Pensar que todas esas personas que abarrotaron el auditorio de Vigo han emergido de la nada o de la náusea proyecta una imagen beatífica de nosotros que no nos merecemos. Todas esas personas que jalean y acompañan a la extrema derecha con el inequívoco espíritu de un groupie ya estaban con nosotras, aunque permanecían agazapadas para que nos creyéramos que por aquí los vientos neofasc del norte giraban a la altura del monte Igueldo por una singularidad sociológica que nos hacía mejores. Hasta ayer, era fácil olfatear un cierto aire de superioridad política y social por esa especie de aversión electoral por lo que en los lepenismos y sus versiones, como si en nuestra trapallada existencial habitara un núcleo salvífico que ahuyentaba los demonios siempre danzantes en Europa al norte.
Pero no, todas esas personas estaban aquí.

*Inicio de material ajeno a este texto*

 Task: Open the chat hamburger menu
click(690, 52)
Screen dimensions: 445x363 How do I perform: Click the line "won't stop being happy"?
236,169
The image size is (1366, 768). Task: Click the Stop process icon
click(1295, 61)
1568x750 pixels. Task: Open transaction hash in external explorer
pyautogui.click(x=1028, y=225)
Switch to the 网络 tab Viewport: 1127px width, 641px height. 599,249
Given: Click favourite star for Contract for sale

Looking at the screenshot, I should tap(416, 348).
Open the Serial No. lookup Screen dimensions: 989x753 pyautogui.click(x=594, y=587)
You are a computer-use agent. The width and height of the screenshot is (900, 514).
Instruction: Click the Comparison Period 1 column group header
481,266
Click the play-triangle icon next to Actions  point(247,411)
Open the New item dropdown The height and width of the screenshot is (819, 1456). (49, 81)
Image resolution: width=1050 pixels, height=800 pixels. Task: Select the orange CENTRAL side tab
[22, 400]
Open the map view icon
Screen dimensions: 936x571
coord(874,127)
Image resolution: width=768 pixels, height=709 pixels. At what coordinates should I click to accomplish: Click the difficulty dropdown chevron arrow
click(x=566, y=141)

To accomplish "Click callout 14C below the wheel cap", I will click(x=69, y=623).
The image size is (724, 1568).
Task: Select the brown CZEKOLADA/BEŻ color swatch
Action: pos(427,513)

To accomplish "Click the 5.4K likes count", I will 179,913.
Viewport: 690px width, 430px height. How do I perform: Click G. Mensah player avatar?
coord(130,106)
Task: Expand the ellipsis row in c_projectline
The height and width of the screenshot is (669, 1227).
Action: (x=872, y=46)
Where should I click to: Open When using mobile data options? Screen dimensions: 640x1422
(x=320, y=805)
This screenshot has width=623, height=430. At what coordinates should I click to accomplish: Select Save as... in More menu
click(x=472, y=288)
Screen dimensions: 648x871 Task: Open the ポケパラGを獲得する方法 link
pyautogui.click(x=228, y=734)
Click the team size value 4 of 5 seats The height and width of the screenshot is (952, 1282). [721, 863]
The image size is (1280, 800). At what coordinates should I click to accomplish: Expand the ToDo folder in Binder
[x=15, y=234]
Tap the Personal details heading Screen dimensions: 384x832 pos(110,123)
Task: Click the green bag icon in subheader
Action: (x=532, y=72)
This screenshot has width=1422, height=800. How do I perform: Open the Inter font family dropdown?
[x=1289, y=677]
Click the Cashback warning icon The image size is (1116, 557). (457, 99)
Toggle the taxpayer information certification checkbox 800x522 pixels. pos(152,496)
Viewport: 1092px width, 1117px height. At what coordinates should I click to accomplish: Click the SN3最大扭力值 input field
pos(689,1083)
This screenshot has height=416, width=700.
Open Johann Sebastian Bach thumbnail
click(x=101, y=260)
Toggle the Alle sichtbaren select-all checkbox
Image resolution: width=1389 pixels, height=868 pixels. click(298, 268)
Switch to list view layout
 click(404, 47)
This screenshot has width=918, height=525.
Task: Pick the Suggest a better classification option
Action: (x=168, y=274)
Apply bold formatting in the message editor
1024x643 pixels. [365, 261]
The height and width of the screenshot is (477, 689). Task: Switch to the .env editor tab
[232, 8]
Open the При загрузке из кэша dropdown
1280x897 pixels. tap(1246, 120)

Solo había que hacer ajuste fino y la sintonía aparecía. Ese puaj que les sugerían un cesto variopinto de derechos y realidades, un puaj como entre dientes homófobo o machista o xenófobo o clasista o todo junto.
Cataluña les ha dado la excusa para ponerse los altavoces a ese puaj. Y ahí están, haciendo listas de ciudadanos con apellidos árabes, jaleando sus nombres en los mítines, en un gesto que invita a un linchamiento inmediato de los señalados.
Estremece lo que oculta la lista de Abascal pero estremece también qué necia puede llegar a ser una persona si se la fundamentaliza lo suficiente.
Hablando de apellidos árabes Abengoa, Abril, Almeida, Alcázar, Barroso, Bono, Cordobés, Cebrián, Cortés, Guerra o Herrera también lo son. Por españolísimos que ahora le parezcan a Abascal.